気づけば、俺は昼休みの家庭科室で、机を挟んでヒロインと向き合っていた。


 弁当箱のふたが、カチッと静かに閉じられた。


「……もういいわ。アンタに食べてもらう必要、なかったみたいね」


 ヒロインは、そっと弁当箱を包み直すと、無言で席を立った。その手つきはどこか震えていて、でも、背中は頑なにピンと伸びていた。

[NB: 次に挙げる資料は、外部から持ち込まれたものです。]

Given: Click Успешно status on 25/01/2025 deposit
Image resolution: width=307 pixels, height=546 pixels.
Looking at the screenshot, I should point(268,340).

 ハルは、きょとんとした顔でその背中を見送っていたが、ふと我に返ったように、


「えっ……なんか俺、またやっちまった? いやでも、“ぬう度”って便利な基準だと思ったんだけどな……」


 独り言のように呟きながら、口の中に残った味をもう一度かみしめた。


「……でも、うめぇんだよな……これがまた」


 その瞬間、どこからか聞こえるツッコミが──


「“ぬう度”ってなに!? そんなもんで恋愛評価する奴、見たことないわよッ!!」


 家庭科室の窓の外、空がやたらと青い。ハルは空腹だけは満たされたまま、再び恋愛敗北者のレッテルを背負って、午後の授業へと向かっていった。


 ──一方その頃。


 仮想ラブコメ空間の上空に浮かぶ異次元サロンにて。


「……またダメだったわね♡」


 美魔王は椅子にふんぞり返り、紅茶を優雅に啜りながら呟いた。彼女の手元には、ハルの恋愛成績表が光っていた。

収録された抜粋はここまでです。